Overcoming Interphase‐Dependent Li + Transport via Tridentate Coordination Engineered Solvation Sheath

ABSTRACT Gel polymer electrolytes (GPEs) are pivotal for advanced lithium metal batteries (LMBs) as they can combine high ionic conductivity and enhanced safety. However, their commercialization is hindered by an unresolved kinetic limiting step derived from the dynamic coupling among bulk diffusion, desolvation, and interphase transport. Here, a novel strategy is proposed to regulate the denticity of TFSI − coordination from monodentate to tridentate to decouple these processes. The intrinsic chemistry of the solid‐electrolyte interphase (SEI) rather than bulk ionic conductivity or desolvation energy is identified as the predominant factor governing cyclability.

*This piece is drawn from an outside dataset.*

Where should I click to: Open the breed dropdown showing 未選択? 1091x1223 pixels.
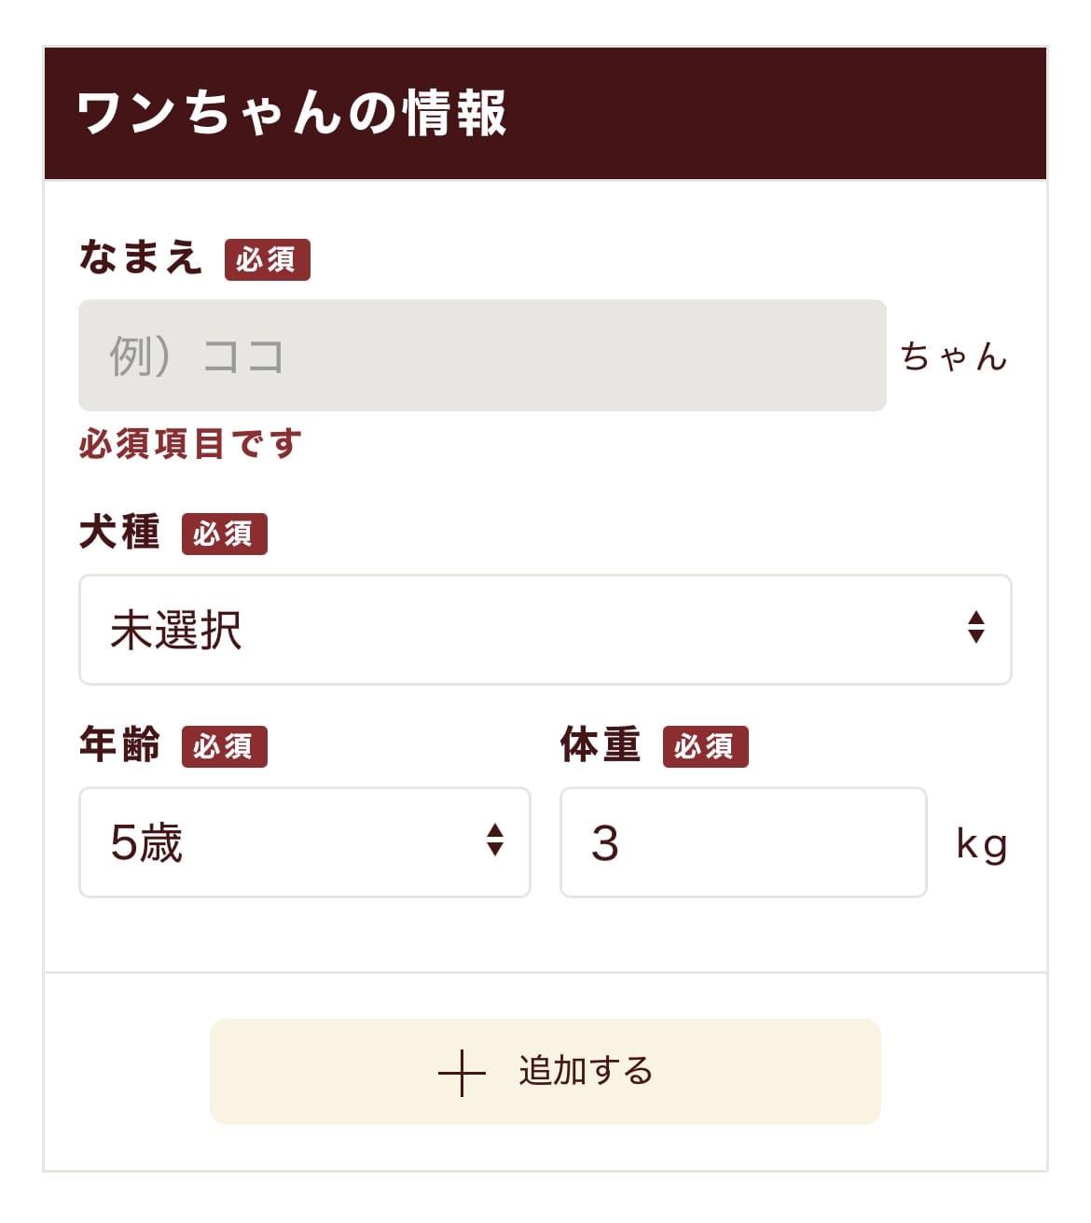click(522, 630)
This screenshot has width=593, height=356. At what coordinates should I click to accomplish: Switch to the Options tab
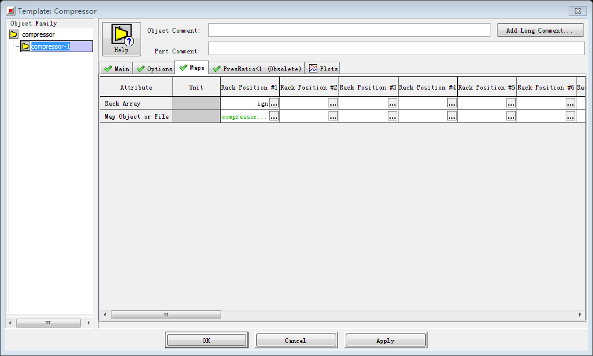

Crucially, the tridentate coordination strategically elevates the reductive priority of the normally stable TFSI − anions over the more labile solvents, thereby superseding the intrinsic tendency and ensuring the in situ formation of an inorganic‐rich SEI dominated by LiF and Li 2 O. This robust SEI underpins exceptional interfacial stability, enabling 92.7% of its original capacity after 720 cycles at 1 C in LiFePO 4 //Li cells. The generality of this approach is also validated in LiNi 0.6 Co 0.2 Mn 0.2 O 2 ‐based cells, which achieve stable cycling over 270 cycles at 25°C and over 150 cycles at 60°C. The fundamental insight into the rate‐limiting interfacial coupling and the tridentate‐coordination strategy collectively establish a new paradigm for electrolyte design.